In 1928, the Republic of Turkey, under the leadership of Mustafa Kemal Ataturk, adopted a new Latin-based alphabet as part of a broader modernization program. The new Turkish alphabet contained 29 letters and deliberately removed Q, W, and X because these characters were considered unnecessary for representing sounds in the Turkish language. The reform sought to simplify literacy and establish a standardized national language. The reason for removing these letters were not simply linguistic and the state wanted to remove non-Turkish words (especially Arabic ones) and make the pronunciation of Turkish words easier for Europeans. The letter Q and its associated phoneme /q/ exist in Azerbaijani language and many Turkish dialects across Turkey, however the council led by Falih Rıfkı Atay and others decided to remove this letter as well. The introduction of the new alphabet lead to marginalization and prosecution of Kurds and Arabs in modern Turkey given that these letters were present in their alphabet especially in Kurdish Latin alphabet.

== Controversy and human rights violations ==
There has been many cases of prosecution of people, especially Kurdish people, who violated this prohibition that was known as the alphabet law. Some of these case became controversial especially after 2000s when Turkey intended to join the European Union.
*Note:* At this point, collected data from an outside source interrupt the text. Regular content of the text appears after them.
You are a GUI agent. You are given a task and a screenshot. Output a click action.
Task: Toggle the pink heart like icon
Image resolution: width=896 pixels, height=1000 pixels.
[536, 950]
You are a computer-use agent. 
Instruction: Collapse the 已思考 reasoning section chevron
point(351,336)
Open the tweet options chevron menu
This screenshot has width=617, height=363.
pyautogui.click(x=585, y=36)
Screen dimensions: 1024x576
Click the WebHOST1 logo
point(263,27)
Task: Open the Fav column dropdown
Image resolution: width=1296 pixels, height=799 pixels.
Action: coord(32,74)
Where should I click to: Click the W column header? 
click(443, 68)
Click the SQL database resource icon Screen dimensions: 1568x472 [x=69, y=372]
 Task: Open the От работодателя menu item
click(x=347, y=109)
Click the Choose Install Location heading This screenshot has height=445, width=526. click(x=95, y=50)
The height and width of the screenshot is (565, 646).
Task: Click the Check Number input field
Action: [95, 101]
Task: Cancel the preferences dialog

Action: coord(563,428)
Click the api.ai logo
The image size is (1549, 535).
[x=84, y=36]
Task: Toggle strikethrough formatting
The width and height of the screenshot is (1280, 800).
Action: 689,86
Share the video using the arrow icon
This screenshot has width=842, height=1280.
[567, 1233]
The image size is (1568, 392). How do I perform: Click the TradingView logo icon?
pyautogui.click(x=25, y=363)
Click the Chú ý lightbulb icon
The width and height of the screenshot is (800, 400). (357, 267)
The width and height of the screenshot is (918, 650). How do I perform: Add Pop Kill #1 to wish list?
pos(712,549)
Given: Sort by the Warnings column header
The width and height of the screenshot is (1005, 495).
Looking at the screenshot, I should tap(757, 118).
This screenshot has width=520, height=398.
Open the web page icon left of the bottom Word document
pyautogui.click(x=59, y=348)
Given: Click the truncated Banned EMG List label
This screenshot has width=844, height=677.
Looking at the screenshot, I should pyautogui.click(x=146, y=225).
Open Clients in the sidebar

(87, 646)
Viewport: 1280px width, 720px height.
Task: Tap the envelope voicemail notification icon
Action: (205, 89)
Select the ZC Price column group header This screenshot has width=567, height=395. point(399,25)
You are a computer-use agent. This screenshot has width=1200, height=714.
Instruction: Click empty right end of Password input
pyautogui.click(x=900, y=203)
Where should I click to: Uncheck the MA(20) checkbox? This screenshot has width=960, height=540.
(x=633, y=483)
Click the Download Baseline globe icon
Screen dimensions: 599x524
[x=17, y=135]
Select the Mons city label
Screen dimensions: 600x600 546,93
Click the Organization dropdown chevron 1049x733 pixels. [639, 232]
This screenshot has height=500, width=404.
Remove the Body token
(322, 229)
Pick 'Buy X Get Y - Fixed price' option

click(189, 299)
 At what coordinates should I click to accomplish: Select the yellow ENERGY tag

In 2006 a Kurdish mayor named Osman Baydemir who spelled the word Newroz with W was sentenced to jail, however the charges were dropped following the public pressure. In another controversial case a journalist was exonerated of the same charge in 2009. However, there have been many other cases in which people faced jail or fines for using letters Q, W and X including 20 individuals who faced charges in 2004.

== Removal of the ban ==
The ban was in place until 2013. In that year, Turkey's High Court of Appeal approved the verdict of a local court to remove the overall ban and decriminalize the public display of these letters. It was believed that this move was a part of the introduced democracy package and a part of Turkey's aspiration to join the European Union. Turkey had been criticized for suppressing the linguistic rights of minorities before this, and this prohibition was an example of these linguistic discriminations. Following the removal of the ban, the Organization of Turkic States adopted the letters, however, the official alphabet of Turkey remained unchanged.

== Current situation ==
While the overall ban is currently removed, using these letters in Kurdish names is not allowed yet. There has been many post 2013 reports of Kurdish individuals who wanted to give their children names that included Q, W and X (or other letters of the Kurdish alphabet) but faced legal challenges in Turkey.